Remote "scaleway-storage-fra"

- type: s3
- provider: Scaleway
- access_key_id: MY_ACCESS_KEY_ID
- secret_access_key: MY_SECRET_ACCESS_KEY
- region: fr-par
- endpoint: s3.fr-par.scw.cloud
- acl: private
- storage_class: ONEZONE_IA

This remote is for buckets in the Paris region and by default, it will store files in a single data center. The redundancy from extra data centers isn’t needed since I also put everything on Scaleway Glacier.

Then it’s as easy as running this to copy my music to my bucket on Scaleway:

rclone copy -P ~/music scaleway-storage-fra:my-music-collection

~/music is the folder where my music is located, after it has been processed by beets. scaleway-storage-fra is the remote in rclone, then my-music-collection is the bucket name on Scaleway Object Storage.

Finally, I use aws-cli2 to sync my bucket from Scaleway Object Storage to another bucket from Scaleway Glacier.
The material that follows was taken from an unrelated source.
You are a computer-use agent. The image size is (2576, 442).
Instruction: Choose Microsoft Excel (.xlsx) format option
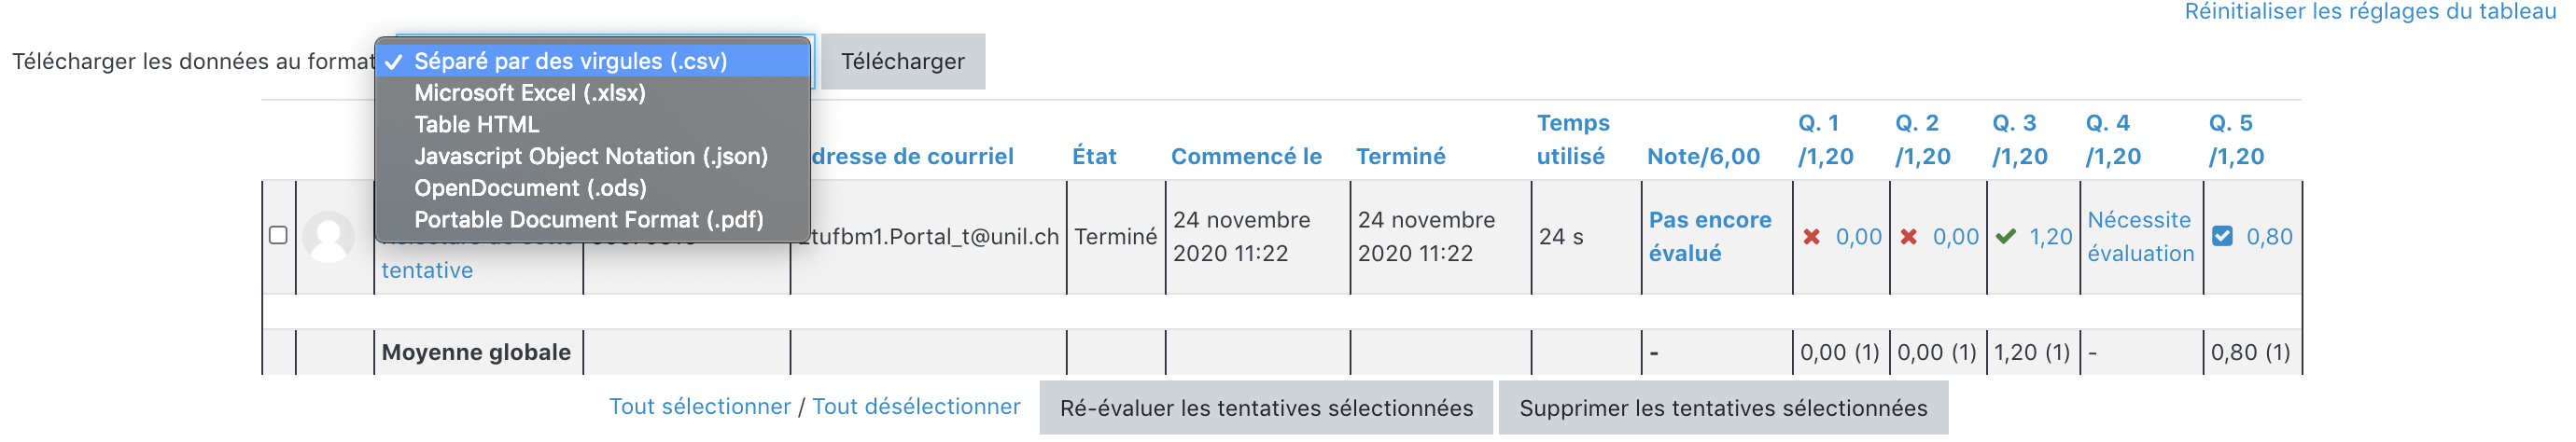coord(530,93)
I avoid storing credentials in plain text in ~/.aws/credentials, instead passing them inline in environment variables. I have an alias (scw) to achieve this without typing again and again those environment variables.

scw s3 sync s3://my-music-collection s3://my-music-collection-glacier --storage-class GLACIER

my-music-collection is the bucket on Scaleway Object Storage, while my-music-collection-glacier is the bucket on Scaleway Glacier. Do not forget to pass the GLACIER storage class, otherwise this is going to store everything in Scaleway Object Storage.

Getting My Music Collection To My Phone Link to heading

My phone’s storage can be expanded via a SD card, so this is what I went with. To get my music collection onto the SD card, I either take it out and put it in my computer. This is rather cumbersome as I need to take out the battery every time. I usually rely on the FolderSync app on Android to easily sync my bucket on Scaleway Object Storage to my phone. This is especially convenient when only transferring a few songs.

This is how I configure FolderSync to work with Scaleway.

On Scaleway Link to heading

I create an API key, then a policy for it. It can be restricted to only Scaleway Object Storage and Scaleway Glacier.

In FolderSync Link to heading

Create an account with the Access key ID and the Secret access key. Those fields refer to the API key on Scaleway. Afterwards, the Server address and Region refer to the bucket on Scaleway Object Storage, not on Scaleway Glacier since this would take much longer to download the files as they have to be restored. As an example for a bucket in the Paris region, the Server address would look like s3.fr-par.scw.cloud/my-bucket-name and the Region is EUParis.